Patrimoine et Histoire de Champfromier, par Ghislain LANCEL

Carrier (à Ardon, Ain), vers 1888-1896

Carrières Miard à Ardon
Les carrières Miard à Ardon (Châtillon en Michaille, Ain), non loin de Boëny (début du XXsiècle)

 

Roger Tardy (Bellegarde, t. 3, p. 109) à bien montré que les étages calcaires au bas du Retord (Ain), où le rocher affleure sous les dépôts morainiques, étaient des lieux propices pour établir des carrières. C'est ce qui s'est réalisé à Ardon (et à Vouvray). Toutefois, l'activité de carrier ne prend une dimension professionnelle, avec des équipes d'ouvriers, que vers la fin du XIXsiècle. Au préalable les carriers n'étaient dits que des cultivateurs. C'est dire que l'extraction de la pierre n'eut initialement qu'un intérêt personnel, familial ou amical, afin d'aider à construire, par-ci par-là, une maison en pierre à un fils, ou à un homme disposant de quelques ressources pécuniaires. Carrier devint aussi une activité complémentaire aux ressources agricoles traditionnelles.

On relève toutefois une exception, avec Jean Louis Renand, Me tailleur de pierre de Châtillon, qui baptise sa fille Françoise à Ardon, le 3 juin 1689.

Plus tard, on devine les vrais carriers dans les inventaires après décès à ce qu'ils mentionnent en tête une paire de bœufs et un chariot à 4 roues.
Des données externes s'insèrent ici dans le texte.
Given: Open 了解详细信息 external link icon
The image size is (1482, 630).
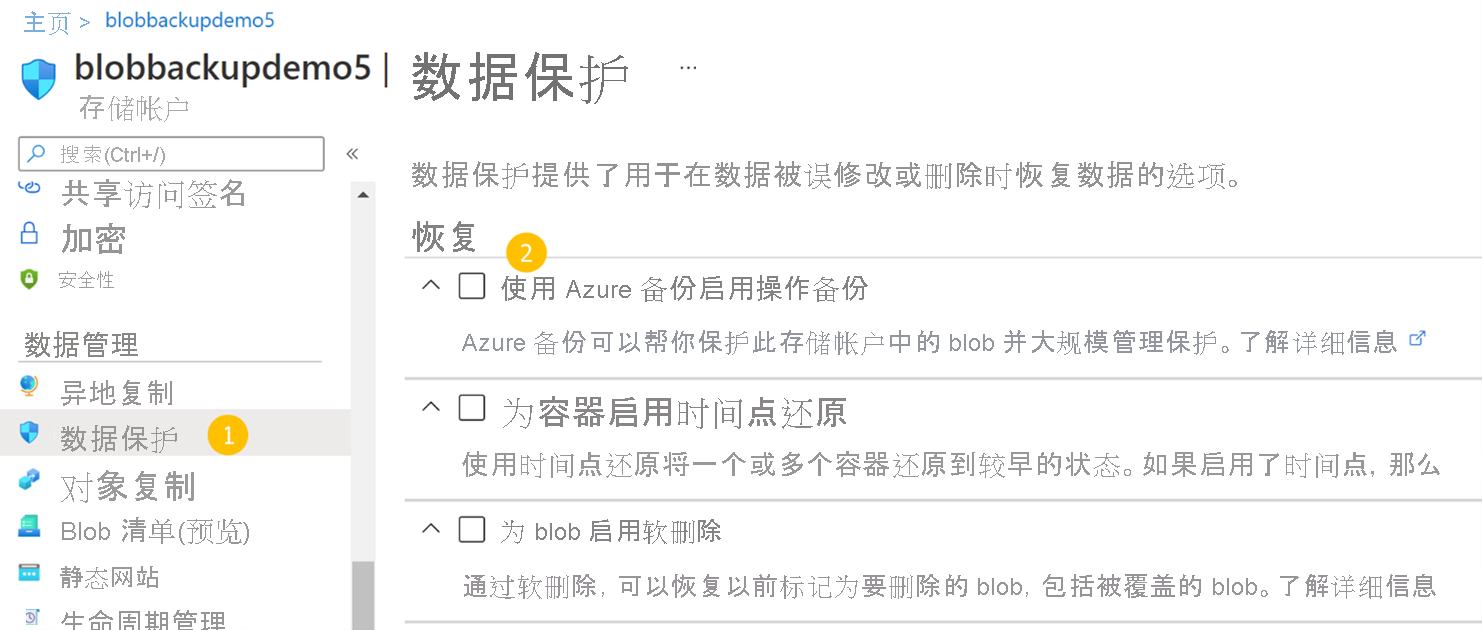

A Ardon, les premiers carriers sont des hommes d'anciennes familles (Favre, Famy, Pernod, Lyon, Brun, Miard, etc.)

 

Sept maîtres-carriers à Ardon en 1889

Bien entendu, avec leurs lourds chariots, les voituriers des carriers endommageaient les routes et les grands chemins, et la municipalité de Bellegarde pensa juste de les faire participer financièrement à leur entretien. C'est une chance pour nous de disposer ainsi d'une liste en 1889 des sept carriers d'Ardon, avec leur quote-part, qu'on imagine proportionnelle à leurs ressources :

"En 1889 on comptait 7 maîtres-carriers à Ardon. Le transport des pierres jusqu'à Bellegarde avait provoqué sur la route des « dégradations exceptionnelles ». Aussi la municipalité de Bellegarde réclame aux intéressés une participation aux frais d'entretien de la chaussée sous la forme de taxes appelées « subventions industrielles », dont le montant était à discuter avec les voituriers. Un état dressé par l'agent voyer cantonal, nous renseigne à la fois sur le nom et l'importance de ces carriers. Il répartit la somme globale, soit 140 francs, entre les assujettis : Famy François-Cyrille et Pellet Honoré, 45 francs chacun, Pernod Alphonse 17,50 francs, Duraffour Auguste 10,50 francs, Famy Emile, Famy Antoine et Lyon Joseph 7 francs chacun. La décision, contestée par les intéressés, donna lieu à une expertise qui complétait l'information sur l'activité dans le bâtiment. Les réclamants choisissent Favre Eugène « cimenteur » à Bellegarde tandis que le conseil de préfecture désigne un autre entrepreneur de Bellegarde. L'expertise n'a pas été conservée, mais ce document évoque déjà valablement l'activité dans une ancienne carrière de la Michaille dont les pierres se retrouvent aujourd'hui dans de nombreux bâtiments publics et privés de la ville. Les 7 entreprises embauchaient probablement ensemble une cinquantaine d'ouvriers [R. Tardy, T3, p. 108, qui cite pour source AM Bellegarde, carton 158 (décision du conseil de préfecture du 9/01/1891)].

 

Convention de 1895 entre 6 propriétaires carriers

Quelques années plus tard, on retrouve les principaux carriers d'Ardon, mais cette fois pour ne pas s'auto-détruire... En effet leur production est si demandée que la concurrence est féroce, et que les carriers risquent, à force de baisser les prix, de ne plus vivre décemment de leur profession. Aussi, le 14 mars 1895, les 6 propriétaires carriers d'Ardon s'interdisent de pratiquer des prix trop bas [3E38359 (Budin, acte n° 39)].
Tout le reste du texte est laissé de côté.